A MAN who has spent most of his life collecting antique bottles is hoping that the thief who stole his treasure will find it in his heart to return it.

Local diver Michael Burke said he discovered that his bottles - numbering close to 200 - were missing from their storage room at the former Marriott's Castle Harbour Hotel nearly a month ago.

Some are from the Victorian era although others range as far back as the late 1700s. The date of creation, he explained, was easily determined based on how the bottle had been crafted.

"The evolution of the bottle is chronological in its design," he said. "These days, you don't find mould marks on bottles but older bottles would have been made using three moulds - prior to that they were hand-blown, and more recently, they moved to using two moulds. Also, there was always a mark on the bottom of the bottle, called a pontil mark, which would give an age.

"Some of mine were hand-blown. It was easy to tell where the rod had been used to hold the bottle as it was being blown. It was the mineral used in the glass which gave it its specific colours. With some of the clear glass, if I found it under water and it was subject to the sun, it would change colour because of the composition of the glass itself.

"I really would just like them back. I began collecting when I was quite young, somewhere between the ages of 12 and 13, and they represent a large portion of my life."

Mr. Burke, who hasn't added any new bottles to his collection for some time, said he'd stored them in boxes in the dive shop he'd run from the Marriott until the hotel closed.

"I'd moved into a smaller house and, because I had the shop at the Marriott, I'd stored them there. It was a month ago this coming weekend, that I noticed that somebody moved them.

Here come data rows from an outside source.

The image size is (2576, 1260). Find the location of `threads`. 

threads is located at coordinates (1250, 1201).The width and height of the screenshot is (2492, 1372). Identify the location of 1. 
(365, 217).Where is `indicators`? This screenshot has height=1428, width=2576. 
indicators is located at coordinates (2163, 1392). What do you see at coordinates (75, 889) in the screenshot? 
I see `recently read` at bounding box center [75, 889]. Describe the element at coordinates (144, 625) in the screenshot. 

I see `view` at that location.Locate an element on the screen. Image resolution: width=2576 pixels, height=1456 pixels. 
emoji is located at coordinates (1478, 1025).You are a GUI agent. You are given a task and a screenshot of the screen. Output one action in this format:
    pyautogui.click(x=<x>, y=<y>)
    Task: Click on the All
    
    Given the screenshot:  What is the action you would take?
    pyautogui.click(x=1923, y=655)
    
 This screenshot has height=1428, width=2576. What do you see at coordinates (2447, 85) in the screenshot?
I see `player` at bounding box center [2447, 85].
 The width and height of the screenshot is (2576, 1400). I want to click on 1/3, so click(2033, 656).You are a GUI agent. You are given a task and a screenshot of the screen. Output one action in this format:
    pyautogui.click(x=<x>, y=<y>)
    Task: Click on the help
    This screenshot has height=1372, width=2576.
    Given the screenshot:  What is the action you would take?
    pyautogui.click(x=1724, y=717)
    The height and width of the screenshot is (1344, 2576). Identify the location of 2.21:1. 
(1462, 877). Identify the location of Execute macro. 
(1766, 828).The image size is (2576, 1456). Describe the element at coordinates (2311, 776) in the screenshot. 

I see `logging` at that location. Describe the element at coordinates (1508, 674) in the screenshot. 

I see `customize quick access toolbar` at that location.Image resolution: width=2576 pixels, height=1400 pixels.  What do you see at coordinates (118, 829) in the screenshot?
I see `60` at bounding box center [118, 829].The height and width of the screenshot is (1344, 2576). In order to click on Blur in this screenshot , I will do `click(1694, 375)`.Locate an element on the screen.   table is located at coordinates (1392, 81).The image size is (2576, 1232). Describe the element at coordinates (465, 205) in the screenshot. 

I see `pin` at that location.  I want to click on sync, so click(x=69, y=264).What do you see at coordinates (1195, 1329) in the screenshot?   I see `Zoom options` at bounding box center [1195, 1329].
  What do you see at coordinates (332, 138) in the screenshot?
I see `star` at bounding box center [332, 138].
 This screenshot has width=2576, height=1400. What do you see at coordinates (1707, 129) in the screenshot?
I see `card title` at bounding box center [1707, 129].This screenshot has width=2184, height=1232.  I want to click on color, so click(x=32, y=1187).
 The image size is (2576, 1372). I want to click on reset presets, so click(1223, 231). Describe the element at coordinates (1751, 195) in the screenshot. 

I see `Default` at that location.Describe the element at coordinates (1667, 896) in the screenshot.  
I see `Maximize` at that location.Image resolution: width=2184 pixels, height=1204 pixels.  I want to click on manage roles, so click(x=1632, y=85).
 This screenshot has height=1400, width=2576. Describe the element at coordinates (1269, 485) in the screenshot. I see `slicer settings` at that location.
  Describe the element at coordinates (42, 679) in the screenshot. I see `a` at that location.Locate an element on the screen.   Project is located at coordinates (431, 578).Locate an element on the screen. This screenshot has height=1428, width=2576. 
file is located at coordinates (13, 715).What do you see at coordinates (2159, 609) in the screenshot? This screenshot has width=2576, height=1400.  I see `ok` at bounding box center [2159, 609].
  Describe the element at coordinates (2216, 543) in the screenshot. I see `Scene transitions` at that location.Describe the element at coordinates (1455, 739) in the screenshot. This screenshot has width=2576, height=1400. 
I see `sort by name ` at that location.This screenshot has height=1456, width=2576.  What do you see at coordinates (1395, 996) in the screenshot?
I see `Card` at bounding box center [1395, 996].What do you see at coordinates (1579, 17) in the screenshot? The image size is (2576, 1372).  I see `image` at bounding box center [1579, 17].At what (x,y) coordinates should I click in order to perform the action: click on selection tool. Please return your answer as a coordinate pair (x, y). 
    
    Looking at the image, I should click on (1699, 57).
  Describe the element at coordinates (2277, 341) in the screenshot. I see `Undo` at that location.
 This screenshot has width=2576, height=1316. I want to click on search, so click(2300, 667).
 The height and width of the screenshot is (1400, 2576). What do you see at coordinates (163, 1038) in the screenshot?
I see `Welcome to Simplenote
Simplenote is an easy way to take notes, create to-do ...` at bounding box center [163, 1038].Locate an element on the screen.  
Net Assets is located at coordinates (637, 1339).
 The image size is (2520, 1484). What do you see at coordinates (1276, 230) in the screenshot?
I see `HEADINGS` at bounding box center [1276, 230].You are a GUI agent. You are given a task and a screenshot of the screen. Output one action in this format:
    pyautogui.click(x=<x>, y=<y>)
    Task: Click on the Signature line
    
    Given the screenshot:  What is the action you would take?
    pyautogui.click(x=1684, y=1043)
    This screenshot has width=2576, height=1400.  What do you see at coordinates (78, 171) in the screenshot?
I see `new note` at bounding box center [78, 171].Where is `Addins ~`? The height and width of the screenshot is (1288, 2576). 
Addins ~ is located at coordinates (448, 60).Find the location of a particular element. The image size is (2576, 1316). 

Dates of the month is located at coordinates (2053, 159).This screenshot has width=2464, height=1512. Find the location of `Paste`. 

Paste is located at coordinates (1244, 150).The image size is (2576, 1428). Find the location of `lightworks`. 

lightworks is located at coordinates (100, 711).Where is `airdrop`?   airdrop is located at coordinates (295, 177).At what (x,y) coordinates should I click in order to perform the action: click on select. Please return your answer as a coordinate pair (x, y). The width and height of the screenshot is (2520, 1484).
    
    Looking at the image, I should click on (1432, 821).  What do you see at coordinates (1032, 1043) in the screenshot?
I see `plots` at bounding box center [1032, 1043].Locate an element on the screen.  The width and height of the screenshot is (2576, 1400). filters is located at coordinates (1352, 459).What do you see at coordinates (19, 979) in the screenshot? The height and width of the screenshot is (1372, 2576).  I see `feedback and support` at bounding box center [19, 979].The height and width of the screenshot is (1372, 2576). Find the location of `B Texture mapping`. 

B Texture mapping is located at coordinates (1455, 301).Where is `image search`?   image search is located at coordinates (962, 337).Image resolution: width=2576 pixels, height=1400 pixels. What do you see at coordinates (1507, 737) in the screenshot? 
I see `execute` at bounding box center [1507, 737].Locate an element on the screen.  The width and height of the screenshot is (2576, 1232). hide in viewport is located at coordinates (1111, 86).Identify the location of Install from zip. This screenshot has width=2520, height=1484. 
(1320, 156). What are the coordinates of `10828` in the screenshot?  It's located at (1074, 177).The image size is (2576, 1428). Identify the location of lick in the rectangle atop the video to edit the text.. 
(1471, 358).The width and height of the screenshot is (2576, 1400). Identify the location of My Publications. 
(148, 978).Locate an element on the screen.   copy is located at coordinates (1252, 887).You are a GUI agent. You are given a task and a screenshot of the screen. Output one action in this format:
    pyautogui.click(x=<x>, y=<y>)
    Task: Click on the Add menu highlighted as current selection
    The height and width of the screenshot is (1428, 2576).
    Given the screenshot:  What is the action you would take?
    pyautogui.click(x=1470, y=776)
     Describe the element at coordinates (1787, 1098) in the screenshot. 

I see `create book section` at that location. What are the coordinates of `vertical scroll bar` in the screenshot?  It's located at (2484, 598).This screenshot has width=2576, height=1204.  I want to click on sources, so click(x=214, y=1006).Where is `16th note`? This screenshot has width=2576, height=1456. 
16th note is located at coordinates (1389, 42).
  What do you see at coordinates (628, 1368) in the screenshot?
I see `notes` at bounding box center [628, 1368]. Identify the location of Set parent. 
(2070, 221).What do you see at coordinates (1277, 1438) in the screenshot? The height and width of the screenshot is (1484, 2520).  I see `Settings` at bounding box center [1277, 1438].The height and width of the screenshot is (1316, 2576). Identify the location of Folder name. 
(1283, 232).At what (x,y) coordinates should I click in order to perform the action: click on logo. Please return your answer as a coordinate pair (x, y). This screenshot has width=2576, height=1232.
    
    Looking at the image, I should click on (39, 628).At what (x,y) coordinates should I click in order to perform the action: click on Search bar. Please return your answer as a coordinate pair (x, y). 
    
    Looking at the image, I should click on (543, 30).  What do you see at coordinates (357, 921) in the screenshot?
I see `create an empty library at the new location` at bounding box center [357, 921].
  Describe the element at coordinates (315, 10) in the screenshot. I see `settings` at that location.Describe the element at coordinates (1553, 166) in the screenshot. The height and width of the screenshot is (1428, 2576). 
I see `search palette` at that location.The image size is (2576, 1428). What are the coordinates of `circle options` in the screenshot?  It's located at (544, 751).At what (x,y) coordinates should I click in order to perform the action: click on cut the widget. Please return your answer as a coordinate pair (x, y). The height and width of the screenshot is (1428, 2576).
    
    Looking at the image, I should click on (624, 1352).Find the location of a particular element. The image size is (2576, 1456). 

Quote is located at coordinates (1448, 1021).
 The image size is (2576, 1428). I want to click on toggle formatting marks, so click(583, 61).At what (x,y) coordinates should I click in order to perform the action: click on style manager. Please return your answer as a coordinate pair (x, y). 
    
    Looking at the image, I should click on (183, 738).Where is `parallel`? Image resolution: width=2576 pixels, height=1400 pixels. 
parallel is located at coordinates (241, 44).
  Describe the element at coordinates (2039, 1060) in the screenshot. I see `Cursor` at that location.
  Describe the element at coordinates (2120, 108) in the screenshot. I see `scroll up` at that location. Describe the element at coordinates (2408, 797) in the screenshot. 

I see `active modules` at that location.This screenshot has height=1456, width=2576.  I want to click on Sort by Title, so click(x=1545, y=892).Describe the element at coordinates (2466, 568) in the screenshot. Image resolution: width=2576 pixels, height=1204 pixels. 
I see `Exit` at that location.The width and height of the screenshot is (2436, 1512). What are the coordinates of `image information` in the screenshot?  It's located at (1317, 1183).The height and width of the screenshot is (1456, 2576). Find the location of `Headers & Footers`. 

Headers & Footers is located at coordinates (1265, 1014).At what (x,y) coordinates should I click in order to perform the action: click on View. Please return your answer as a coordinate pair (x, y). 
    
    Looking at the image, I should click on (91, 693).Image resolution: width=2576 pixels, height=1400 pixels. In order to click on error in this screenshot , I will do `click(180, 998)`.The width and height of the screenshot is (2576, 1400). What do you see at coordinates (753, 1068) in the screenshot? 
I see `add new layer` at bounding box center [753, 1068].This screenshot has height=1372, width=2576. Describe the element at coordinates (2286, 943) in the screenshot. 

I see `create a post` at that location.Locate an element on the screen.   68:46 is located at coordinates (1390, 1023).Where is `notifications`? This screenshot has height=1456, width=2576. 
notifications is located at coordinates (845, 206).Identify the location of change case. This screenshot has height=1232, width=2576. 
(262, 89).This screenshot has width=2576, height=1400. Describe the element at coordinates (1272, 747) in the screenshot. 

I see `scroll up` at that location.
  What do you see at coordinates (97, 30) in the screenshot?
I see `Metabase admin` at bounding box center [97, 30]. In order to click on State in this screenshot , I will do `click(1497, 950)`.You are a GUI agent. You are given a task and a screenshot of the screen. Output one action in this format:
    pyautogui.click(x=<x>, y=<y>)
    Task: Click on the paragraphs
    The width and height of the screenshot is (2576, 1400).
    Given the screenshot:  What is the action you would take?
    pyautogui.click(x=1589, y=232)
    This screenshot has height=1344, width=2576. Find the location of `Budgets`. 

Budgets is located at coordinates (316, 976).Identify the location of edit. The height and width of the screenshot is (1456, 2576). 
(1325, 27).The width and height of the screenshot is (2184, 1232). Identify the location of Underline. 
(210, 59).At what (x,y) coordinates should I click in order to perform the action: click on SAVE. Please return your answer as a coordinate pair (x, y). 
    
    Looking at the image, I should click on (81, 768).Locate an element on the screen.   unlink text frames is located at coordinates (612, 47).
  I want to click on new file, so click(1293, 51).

"I have spoken to antique dealers and gift shop merchants around the island but nobody seems to know anything. I even looked around to see if they'd been smashed somewhere nearby but found nothing.

"It's very odd. They were stored in boxes so someone would have had to have carted them off by boat or car."

Mr. Burke said he had amassed his collection after foraging through a number of places around the island.

"People used to dump their garbage on their properties," he explained, "and some of the old walls are made up of pieces of broken bottles as well.

"Most of them came from the ocean, but I also found many of them on land, where they'd been dumped on various properties."